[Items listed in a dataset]

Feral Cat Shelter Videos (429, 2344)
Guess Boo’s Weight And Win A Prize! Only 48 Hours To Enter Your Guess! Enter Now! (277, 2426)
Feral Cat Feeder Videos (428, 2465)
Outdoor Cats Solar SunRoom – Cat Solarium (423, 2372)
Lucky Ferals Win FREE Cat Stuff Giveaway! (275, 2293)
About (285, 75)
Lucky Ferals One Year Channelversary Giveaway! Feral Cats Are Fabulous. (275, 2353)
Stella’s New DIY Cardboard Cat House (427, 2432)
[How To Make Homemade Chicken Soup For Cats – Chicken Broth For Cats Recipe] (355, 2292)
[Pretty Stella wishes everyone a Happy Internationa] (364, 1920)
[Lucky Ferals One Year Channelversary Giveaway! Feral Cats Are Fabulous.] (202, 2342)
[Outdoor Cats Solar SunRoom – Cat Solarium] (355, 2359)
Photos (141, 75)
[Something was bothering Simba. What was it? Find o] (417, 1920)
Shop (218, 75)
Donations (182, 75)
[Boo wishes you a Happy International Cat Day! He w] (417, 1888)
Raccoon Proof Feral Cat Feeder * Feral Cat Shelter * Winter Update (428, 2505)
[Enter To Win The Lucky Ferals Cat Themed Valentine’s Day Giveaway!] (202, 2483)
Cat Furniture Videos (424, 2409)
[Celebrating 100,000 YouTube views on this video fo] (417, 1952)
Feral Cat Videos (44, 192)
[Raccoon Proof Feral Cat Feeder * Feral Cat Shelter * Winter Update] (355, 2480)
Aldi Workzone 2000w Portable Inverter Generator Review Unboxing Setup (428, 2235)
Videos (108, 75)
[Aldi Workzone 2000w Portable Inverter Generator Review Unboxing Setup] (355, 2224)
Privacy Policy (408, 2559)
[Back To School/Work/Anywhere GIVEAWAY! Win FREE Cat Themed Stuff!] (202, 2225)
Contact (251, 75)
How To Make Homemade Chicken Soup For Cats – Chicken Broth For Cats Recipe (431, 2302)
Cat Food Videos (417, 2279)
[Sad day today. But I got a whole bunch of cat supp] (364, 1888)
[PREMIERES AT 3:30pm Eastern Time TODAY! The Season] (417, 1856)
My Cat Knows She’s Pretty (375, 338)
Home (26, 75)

• [Work order]: All records above must be printed again, exactly.

• [Task response]:
Feral Cat Shelter Videos (429, 2344)
Guess Boo’s Weight And Win A Prize! Only 48 Hours To Enter Your Guess! Enter Now! (277, 2426)
Feral Cat Feeder Videos (428, 2465)
Outdoor Cats Solar SunRoom – Cat Solarium (423, 2372)
Lucky Ferals Win FREE Cat Stuff Giveaway! (275, 2293)
About (285, 75)
Lucky Ferals One Year Channelversary Giveaway! Feral Cats Are Fabulous. (275, 2353)
Stella’s New DIY Cardboard Cat House (427, 2432)
[How To Make Homemade Chicken Soup For Cats – Chicken Broth For Cats Recipe] (355, 2292)
[Pretty Stella wishes everyone a Happy Internationa] (364, 1920)
[Lucky Ferals One Year Channelversary Giveaway! Feral Cats Are Fabulous.] (202, 2342)
[Outdoor Cats Solar SunRoom – Cat Solarium] (355, 2359)
Photos (141, 75)
[Something was bothering Simba. What was it? Find o] (417, 1920)
Shop (218, 75)
Donations (182, 75)
[Boo wishes you a Happy International Cat Day! He w] (417, 1888)
Raccoon Proof Feral Cat Feeder * Feral Cat Shelter * Winter Update (428, 2505)
[Enter To Win The Lucky Ferals Cat Themed Valentine’s Day Giveaway!] (202, 2483)
Cat Furniture Videos (424, 2409)
[Celebrating 100,000 YouTube views on this video fo] (417, 1952)
Feral Cat Videos (44, 192)
[Raccoon Proof Feral Cat Feeder * Feral Cat Shelter * Winter Update] (355, 2480)
Aldi Workzone 2000w Portable Inverter Generator Review Unboxing Setup (428, 2235)
Videos (108, 75)
[Aldi Workzone 2000w Portable Inverter Generator Review Unboxing Setup] (355, 2224)
Privacy Policy (408, 2559)
[Back To School/Work/Anywhere GIVEAWAY! Win FREE Cat Themed Stuff!] (202, 2225)
Contact (251, 75)
How To Make Homemade Chicken Soup For Cats – Chicken Broth For Cats Recipe (431, 2302)
Cat Food Videos (417, 2279)
[Sad day today. But I got a whole bunch of cat supp] (364, 1888)
[PREMIERES AT 3:30pm Eastern Time TODAY! The Season] (417, 1856)
My Cat Knows She’s Pretty (375, 338)
Home (26, 75)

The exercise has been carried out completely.